■ Task to carry out: Only the lines running from the line with "You are a computer-use agent." to the end of the listing below should be copied, exactly, without pictures.

___

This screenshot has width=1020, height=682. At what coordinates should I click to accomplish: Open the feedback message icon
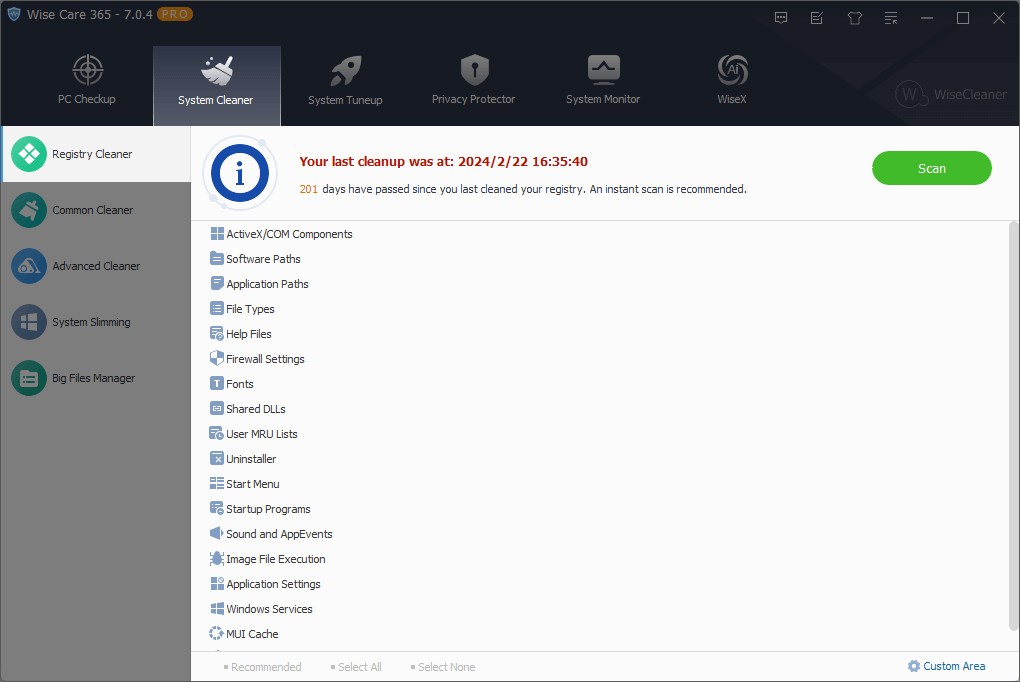tap(780, 17)
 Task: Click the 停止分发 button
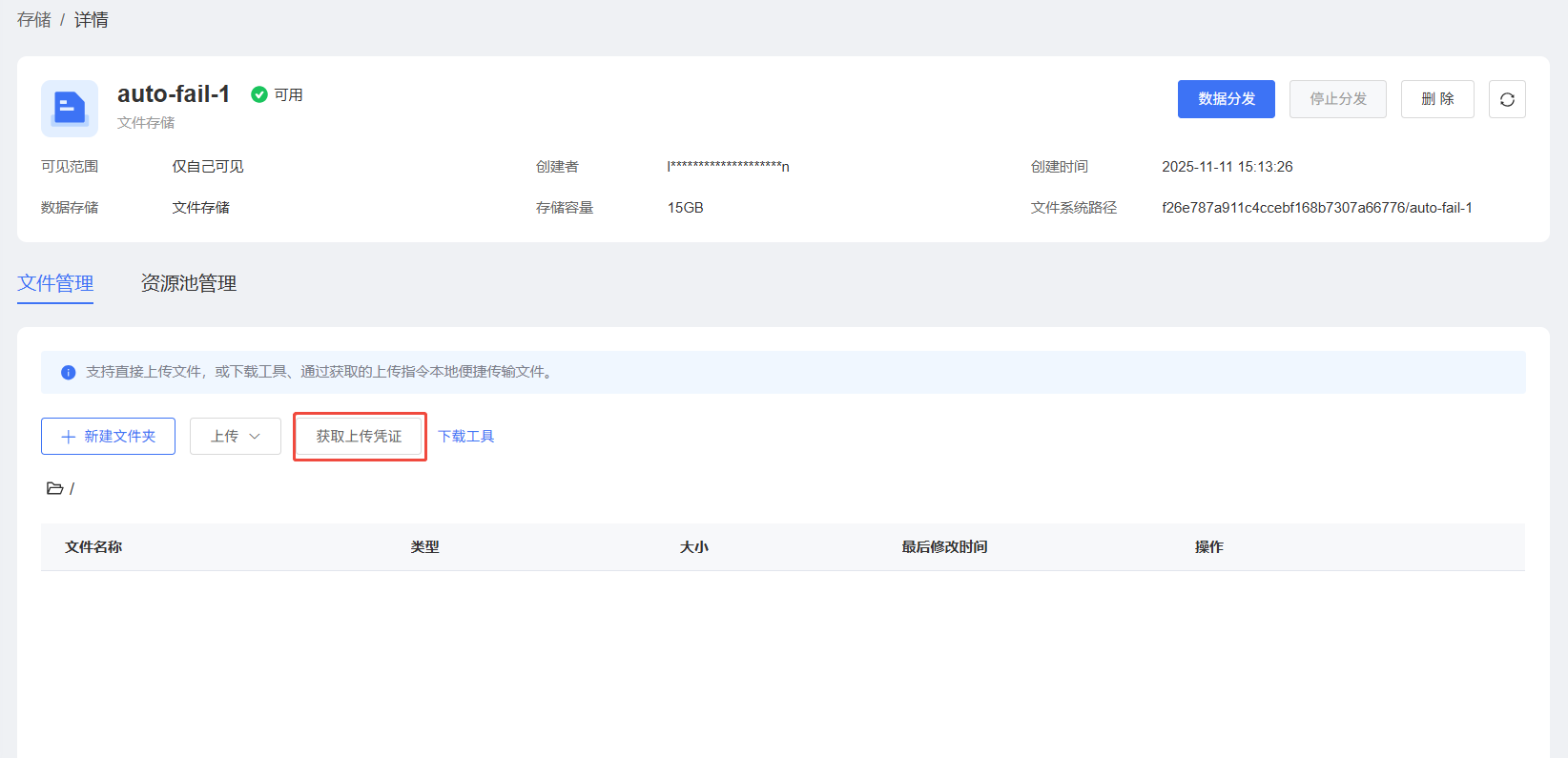1337,99
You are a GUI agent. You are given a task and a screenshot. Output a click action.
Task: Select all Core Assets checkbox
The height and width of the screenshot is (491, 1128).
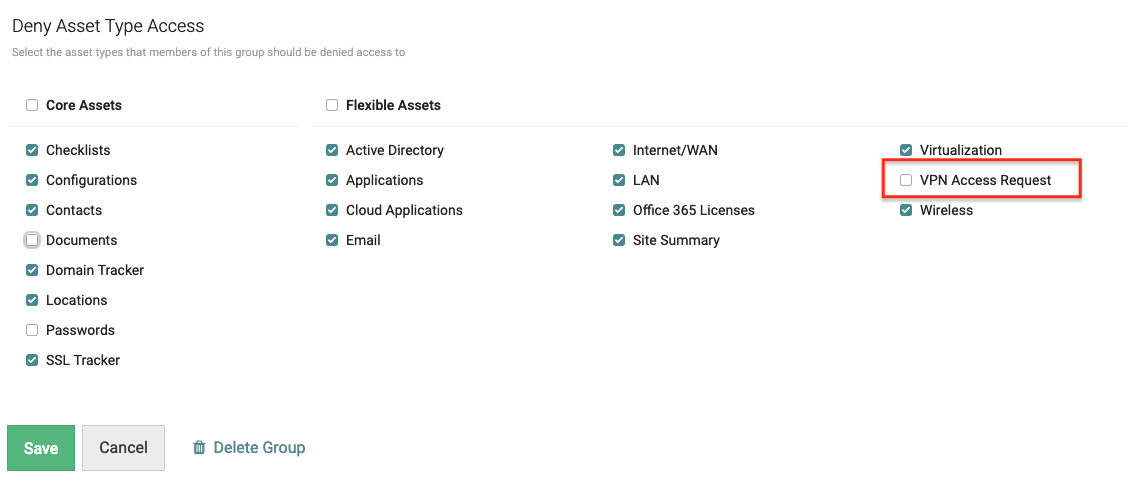point(32,105)
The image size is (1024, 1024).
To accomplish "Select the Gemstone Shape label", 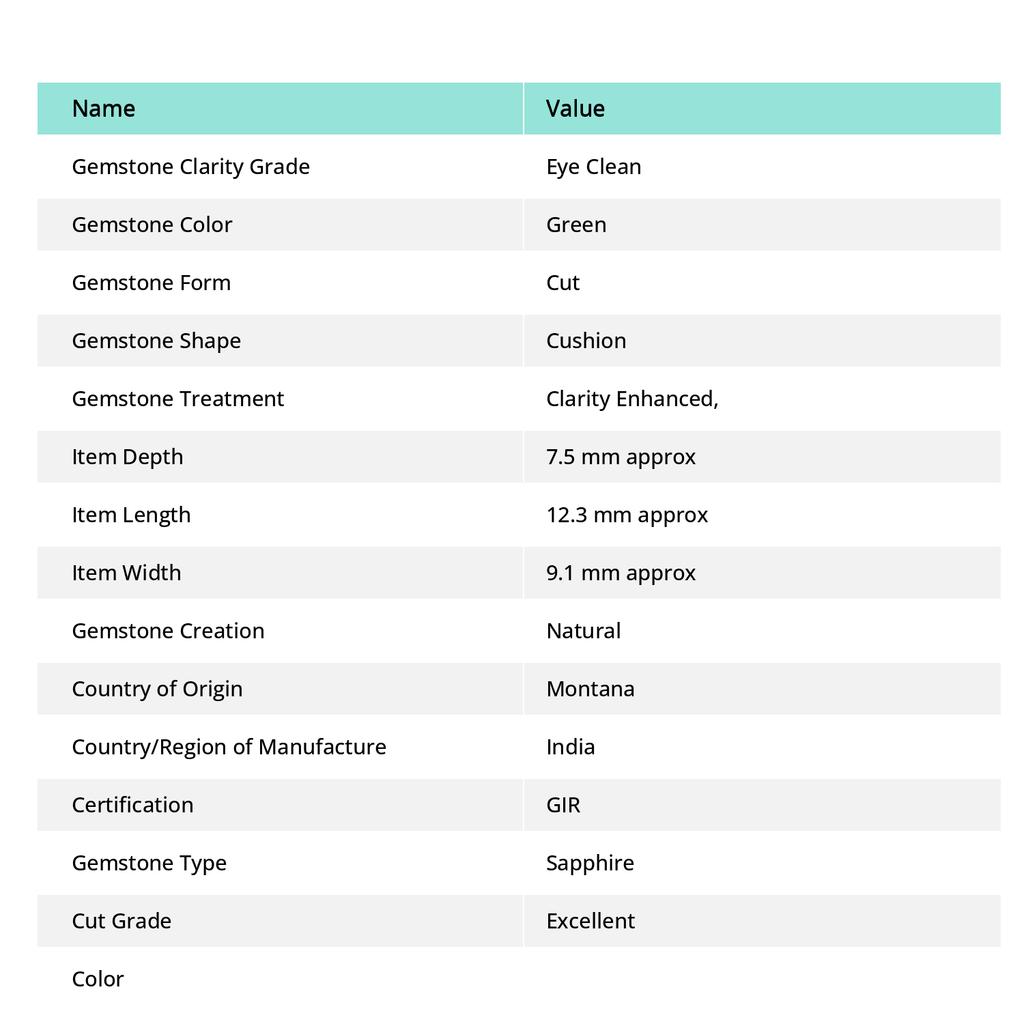I will [156, 341].
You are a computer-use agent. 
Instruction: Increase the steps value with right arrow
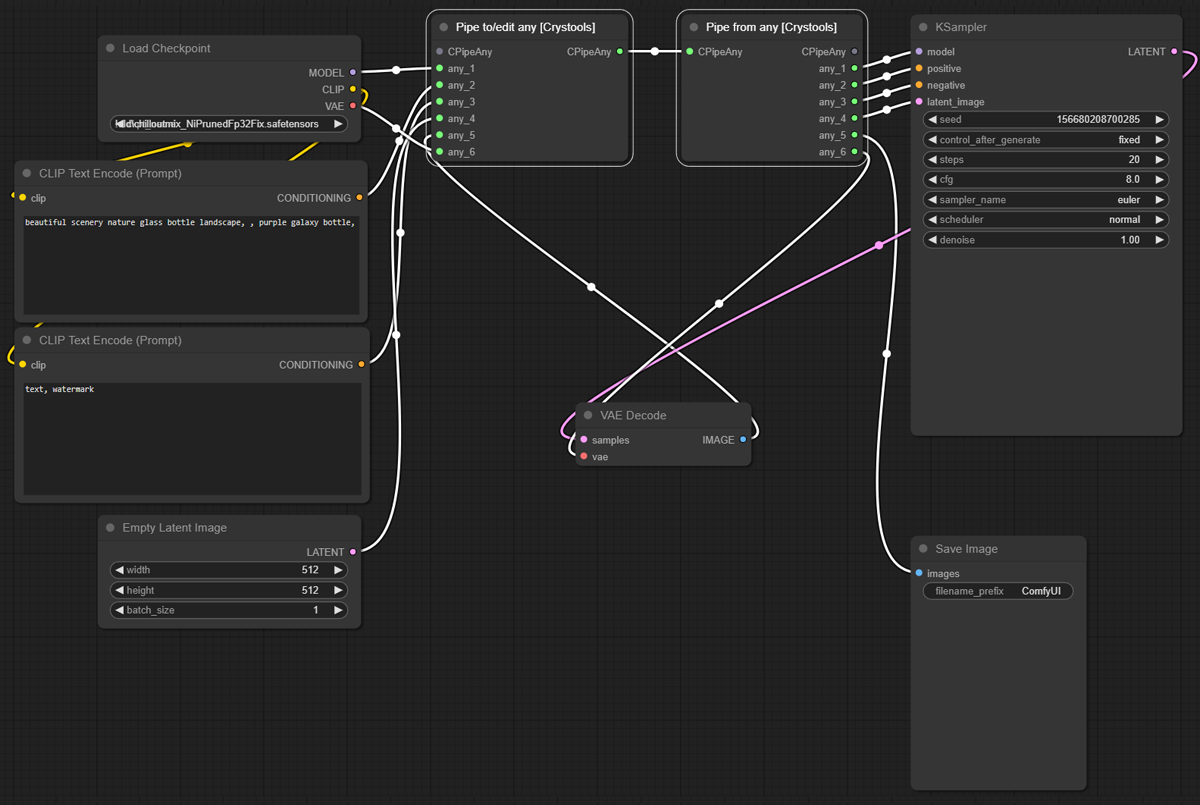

___

■ Response box:
You are a computer-use agent. 
Instruction: Increase the steps value with right arrow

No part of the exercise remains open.